The saturated solution of equal parts of thallium(I) formate (Tl(CHO2)) and thallium(I) malonate (Tl(C3H3O4)) in water is known as Clerici solution. It is a mobile odorless liquid whose colour changes from yellowish to clear upon reducing the concentration of the thallium salts. With the density of 4.25 g/cm3 at 20 °C, Clerici solution is one of the heaviest aqueous solutions known. It was used in the 20th century for measuring density of minerals by the flotation method, but the use is discontinued due to the high toxicity and corrosiveness of the solution.
Thallium iodide is used as an additive to metal halide lamps, often together with one-two halides of other metals. It allows to optimize the lamp temperature and colour rendering, and shift the spectral output to the green region, which is useful for underwater lighting.
Thallium and its compounds are extremely toxic, and should be handled with great care. There are numerous recorded cases of fatal thallium poisoning. Contact with skin is dangerous, and adequate ventilation should be provided when melting this metal. Thallium(I) compounds have a high aqueous solubility and are readily absorbed through the skin. Exposure to them should not exceed 0.1 mg per m2 of skin in an 8-hour time-weighted average (40-hour work week). Thallium is a suspected human carcinogen. For a long time thallium compounds were easily available as rat poison. This fact and that it is water soluble and nearly tasteless led to frequent intoxications caused by accident or criminal intent.

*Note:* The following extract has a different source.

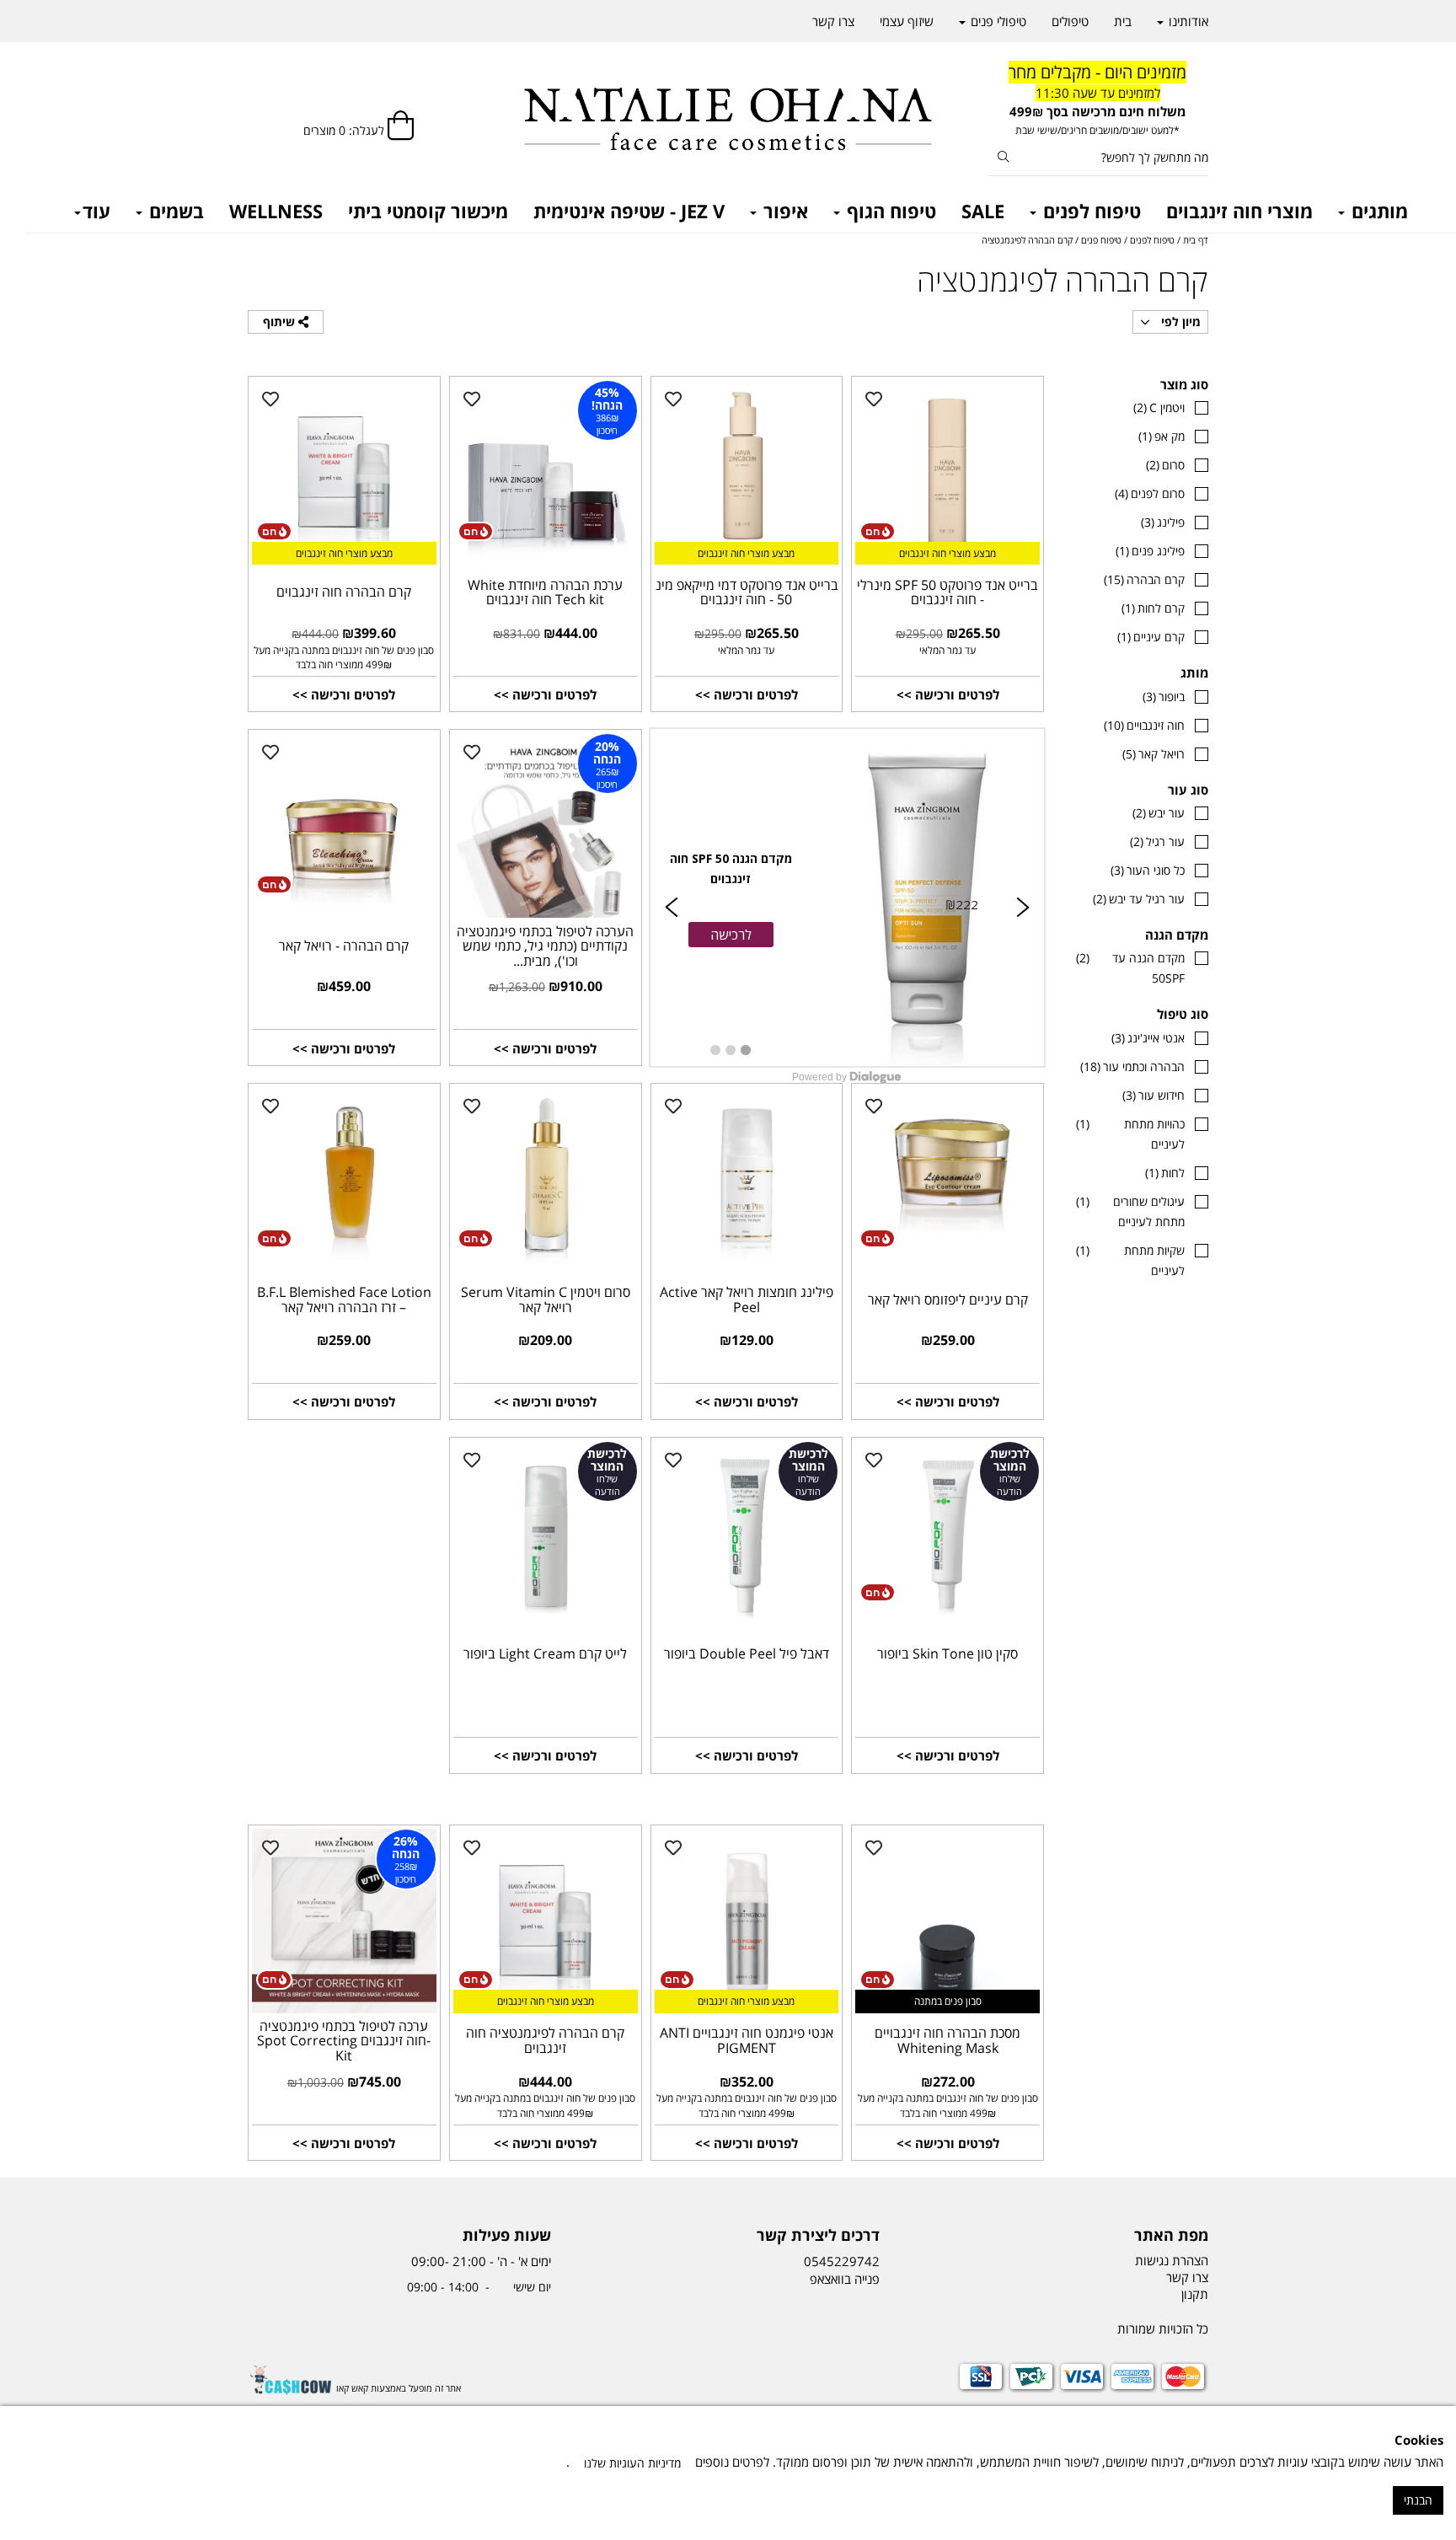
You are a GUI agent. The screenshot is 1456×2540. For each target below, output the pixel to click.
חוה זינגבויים (1144, 725)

Treatment and internal decontamination
One of the main methods of removing thallium (both radioactive and normal) from humans is to use Prussian blue, a material which absorbs thallium. Up to 20 g per day of Prussian blue is fed by mouth to the person, and it passes through their digestive system and comes out in the stool. Hemodialysis and hemoperfusion are also used to remove thallium from the blood serum. At later stage of the treatment additional potassium is used to mobilize thallium from the tissue.
According to the United States Environmental Protection Agency (EPA), man-made sources of thallium pollution include gaseous emission of cement factories, coal burning power plants, and metal sewers. The main source of elevated thallium concentrations in water is the leaching of thallium from ore processing operations.